When love has gone wrong
Run off to dark spaces
Desperately clinging to hope
Remembering those embraces

Butterflied chest and tears
And seething like a viper
In the car for 20 hours
Wearing an adult diaper

A last romantic gesture
To mend your broken heart
May push away with vigour
Forever to be apart

Don’t laugh at their madness
When Eros too was your sniper
At one time or another
We’ve all worn the diaper

Inspired by We Learn Nothing by Tim Kreider, recalling bad reactions to broken hearts


Gratitude Journal

I am so happy and grateful for the preserved cabbage that we got given by the Chinese students who went back to China. It was yummy.


I ended up sleeping at around 7.30 last night and I’m glad I did. Still felt dizzy and tired this morning but my mood picked up after my first class of the day.

Tigger is in the hospital again and Amy and I went to see him at lunchtime. He has some dodgy blood level count which seems to indicate a kidney problem but the vet said we caught it quickly before he had organ failure again.

I’m glad I cancelled teaching yesterday and tomorrow. I’ll have one class tonight after school but like I mentioned yesterday I’m in the right frame of mind as I already have the natural tension from teaching at school.

Perhaps I’ve been working too hard recently but I feel compelled to be doing things.

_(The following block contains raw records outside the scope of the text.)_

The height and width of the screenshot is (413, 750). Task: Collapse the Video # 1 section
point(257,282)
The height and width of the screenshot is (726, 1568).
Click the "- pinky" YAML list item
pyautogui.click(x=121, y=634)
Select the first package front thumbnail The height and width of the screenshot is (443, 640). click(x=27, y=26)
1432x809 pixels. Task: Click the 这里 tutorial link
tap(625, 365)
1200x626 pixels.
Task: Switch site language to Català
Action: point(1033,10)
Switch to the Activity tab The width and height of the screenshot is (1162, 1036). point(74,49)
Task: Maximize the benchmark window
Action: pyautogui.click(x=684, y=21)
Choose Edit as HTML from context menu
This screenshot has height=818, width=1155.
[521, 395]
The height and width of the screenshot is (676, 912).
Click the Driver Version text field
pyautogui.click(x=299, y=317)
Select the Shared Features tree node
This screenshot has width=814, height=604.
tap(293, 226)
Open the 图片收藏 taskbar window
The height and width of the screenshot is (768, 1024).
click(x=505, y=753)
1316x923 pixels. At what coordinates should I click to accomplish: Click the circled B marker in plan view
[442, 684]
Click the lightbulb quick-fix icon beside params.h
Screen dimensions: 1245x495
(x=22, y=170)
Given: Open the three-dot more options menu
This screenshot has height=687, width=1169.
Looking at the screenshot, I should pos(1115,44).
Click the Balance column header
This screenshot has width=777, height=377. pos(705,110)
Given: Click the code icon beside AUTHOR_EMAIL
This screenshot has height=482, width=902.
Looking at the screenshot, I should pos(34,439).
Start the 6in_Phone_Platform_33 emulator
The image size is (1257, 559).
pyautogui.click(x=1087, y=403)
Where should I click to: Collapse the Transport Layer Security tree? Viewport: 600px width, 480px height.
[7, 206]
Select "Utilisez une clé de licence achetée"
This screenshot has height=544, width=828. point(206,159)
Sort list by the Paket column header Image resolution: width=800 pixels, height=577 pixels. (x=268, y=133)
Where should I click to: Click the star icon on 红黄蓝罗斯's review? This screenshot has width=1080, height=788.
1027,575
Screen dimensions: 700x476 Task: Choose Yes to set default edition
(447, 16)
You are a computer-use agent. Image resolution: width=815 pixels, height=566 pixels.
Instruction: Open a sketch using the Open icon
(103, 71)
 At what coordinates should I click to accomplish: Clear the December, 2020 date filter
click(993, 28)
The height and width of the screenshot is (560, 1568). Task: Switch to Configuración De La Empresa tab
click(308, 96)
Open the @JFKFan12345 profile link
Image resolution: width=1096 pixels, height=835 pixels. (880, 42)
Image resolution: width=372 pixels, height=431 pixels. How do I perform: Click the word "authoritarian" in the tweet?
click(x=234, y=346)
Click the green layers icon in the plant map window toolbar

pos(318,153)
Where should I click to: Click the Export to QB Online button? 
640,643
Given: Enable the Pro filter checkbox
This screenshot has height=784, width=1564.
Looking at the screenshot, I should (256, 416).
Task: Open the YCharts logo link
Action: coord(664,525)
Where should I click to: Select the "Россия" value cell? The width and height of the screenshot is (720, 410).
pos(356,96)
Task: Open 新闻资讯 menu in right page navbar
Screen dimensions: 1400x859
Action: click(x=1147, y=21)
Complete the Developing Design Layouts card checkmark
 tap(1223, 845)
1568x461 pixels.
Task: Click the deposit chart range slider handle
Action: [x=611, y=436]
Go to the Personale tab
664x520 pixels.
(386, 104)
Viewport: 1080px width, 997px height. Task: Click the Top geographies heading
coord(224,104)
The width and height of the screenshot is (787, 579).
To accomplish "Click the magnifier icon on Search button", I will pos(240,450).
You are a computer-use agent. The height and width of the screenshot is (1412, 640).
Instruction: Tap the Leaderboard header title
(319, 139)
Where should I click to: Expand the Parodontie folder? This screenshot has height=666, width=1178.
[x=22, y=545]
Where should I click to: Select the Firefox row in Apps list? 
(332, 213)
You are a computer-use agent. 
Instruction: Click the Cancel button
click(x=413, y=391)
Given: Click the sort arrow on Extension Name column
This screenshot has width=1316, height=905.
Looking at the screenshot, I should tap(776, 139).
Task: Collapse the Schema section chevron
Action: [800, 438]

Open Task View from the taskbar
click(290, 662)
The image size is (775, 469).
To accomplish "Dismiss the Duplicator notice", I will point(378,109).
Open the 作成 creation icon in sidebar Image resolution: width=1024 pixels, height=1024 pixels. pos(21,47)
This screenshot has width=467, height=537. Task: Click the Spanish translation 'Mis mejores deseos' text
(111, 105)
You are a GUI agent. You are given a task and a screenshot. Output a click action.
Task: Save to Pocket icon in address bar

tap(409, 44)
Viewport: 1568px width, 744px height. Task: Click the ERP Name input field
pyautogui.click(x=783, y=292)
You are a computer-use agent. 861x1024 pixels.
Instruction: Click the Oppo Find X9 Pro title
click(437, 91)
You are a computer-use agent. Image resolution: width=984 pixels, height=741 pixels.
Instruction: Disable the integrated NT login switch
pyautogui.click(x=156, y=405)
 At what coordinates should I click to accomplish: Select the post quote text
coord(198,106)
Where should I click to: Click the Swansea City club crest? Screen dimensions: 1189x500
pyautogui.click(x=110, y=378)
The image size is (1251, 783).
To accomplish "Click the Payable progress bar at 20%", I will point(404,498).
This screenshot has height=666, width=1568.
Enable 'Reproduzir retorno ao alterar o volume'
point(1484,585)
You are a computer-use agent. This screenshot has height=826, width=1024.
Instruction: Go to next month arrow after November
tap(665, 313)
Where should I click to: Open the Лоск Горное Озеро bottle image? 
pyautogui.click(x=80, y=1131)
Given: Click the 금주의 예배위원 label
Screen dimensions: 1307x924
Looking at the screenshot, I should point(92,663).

The quote from Ryan Holiday that we are human ‘beings’ and not human ‘doings’ was interesting to me as at this time, with lockdowns and everything, we are not actually ‘being’ as much as we would like. I am always ‘doing’, I never stop doing things, and those things keep me happy. Sometimes I get too focused on some things when I could be doing more, perhaps around the house or in the garden, for example.

Sometimes I wish all my stuff was in the house (as opposed to my man cave outside), especially as I would have my music playing all day long, and would read books on the terrace more. Now I feel like I have to do all my things in my room so it divides everything up into ‘my’ time and ‘other’ time. It’s a first-world problem in a third-world country!